Objective: Recent meta-analyses demonstrate that small-quantity lipid-based nutrient supplements (SQ-LNS) for young children significantly reduce child mortality, stunting, wasting, anemia and adverse developmental outcomes. Cost considerations should inform policy decisions. We developed a modeling framework to estimate the cost and cost-effectiveness of SQ-LNS and apply the framework in the context of rural Uganda.
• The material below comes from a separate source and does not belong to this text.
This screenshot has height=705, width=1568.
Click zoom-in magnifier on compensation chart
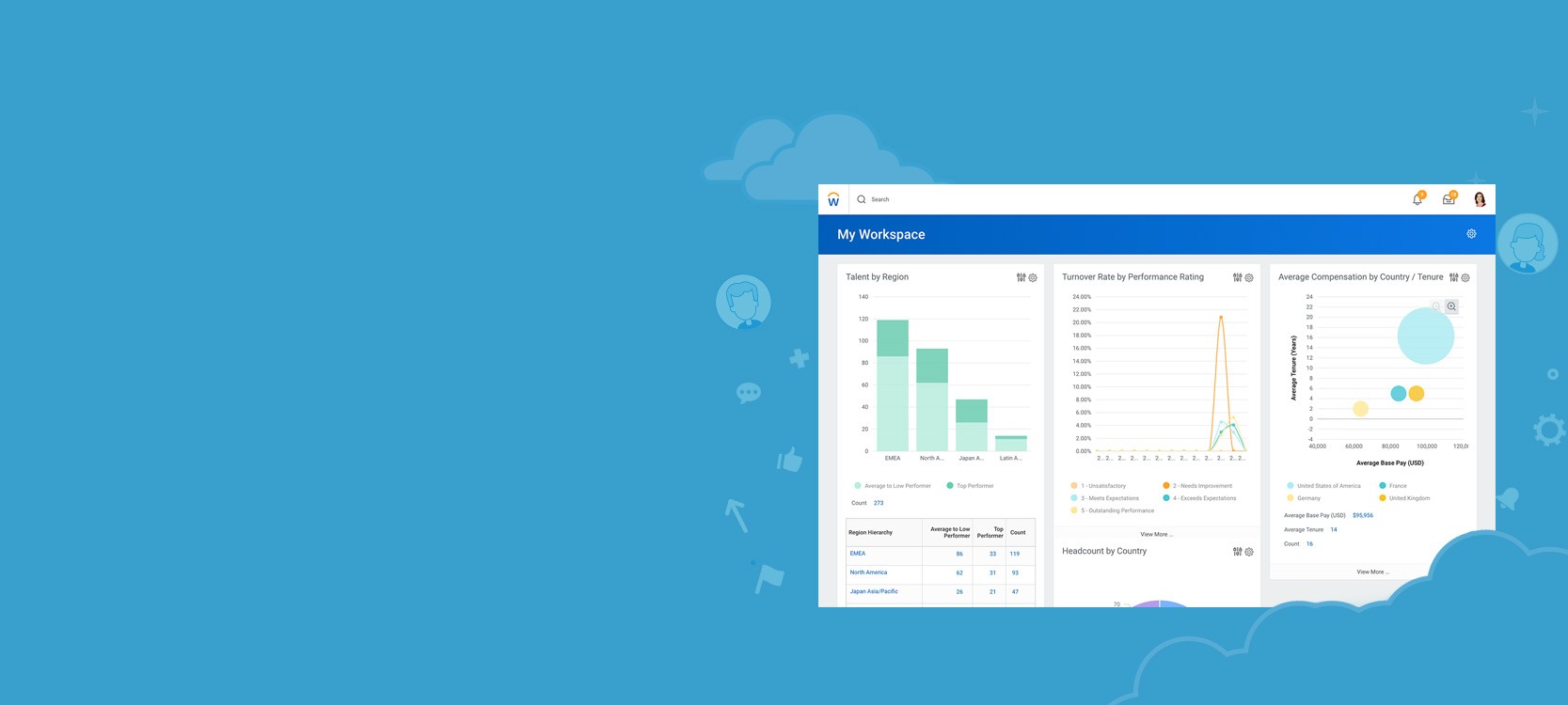[1451, 306]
Design: We adapted costs from a costing study of micronutrient powder (MNP) in Uganda, and based effectiveness estimates on recent meta-analyses and Uganda-specific estimates of baseline mortality and the prevalence of stunting, wasting, anemia, and developmental disability.
Setting: Rural Uganda.
Results: Providing SQ-LNS daily to all children in rural Uganda (>1 million) for 12 months (from 6-18 months of age) via the existing Village Health Team system would cost ∼$52 per child (2020 US dollars), or ∼$58.7 million annually. Annually, SQ-LNS could avert an average of >242,000 disability adjusted life years (DALYs) as a result of preventing 3,689 deaths, >160,000 cases of moderate or severe anemia, and ∼6,000 cases of developmental disability. The estimated cost per DALY averted is $242, which is considered “very cost effective” relative to the Uganda per capita GDP of $822.
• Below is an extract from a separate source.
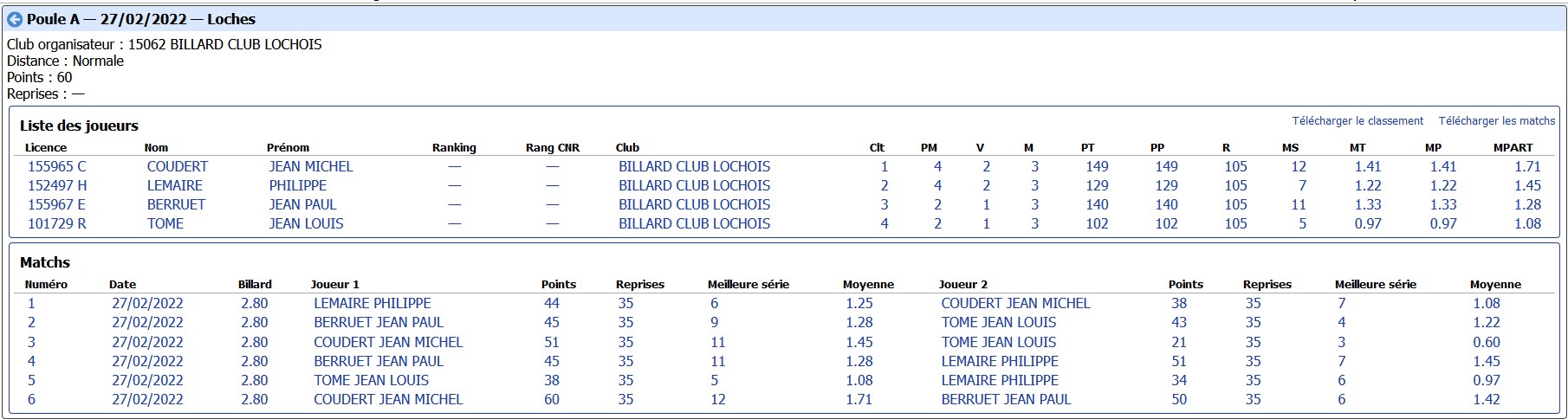The image size is (1568, 419).
Task: Click match number 6 in Matchs table
Action: [31, 399]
Conclusions: In this context, SQ-LNS may be more cost-effective than other options such as MNP or the provision of complementary food, although the total cost for a program including all age-eligible children would be high. Strategies to reduce costs, such as targeting to the most vulnerable populations and the elimination of taxes on SQ-LNS, may enhance financial feasibility.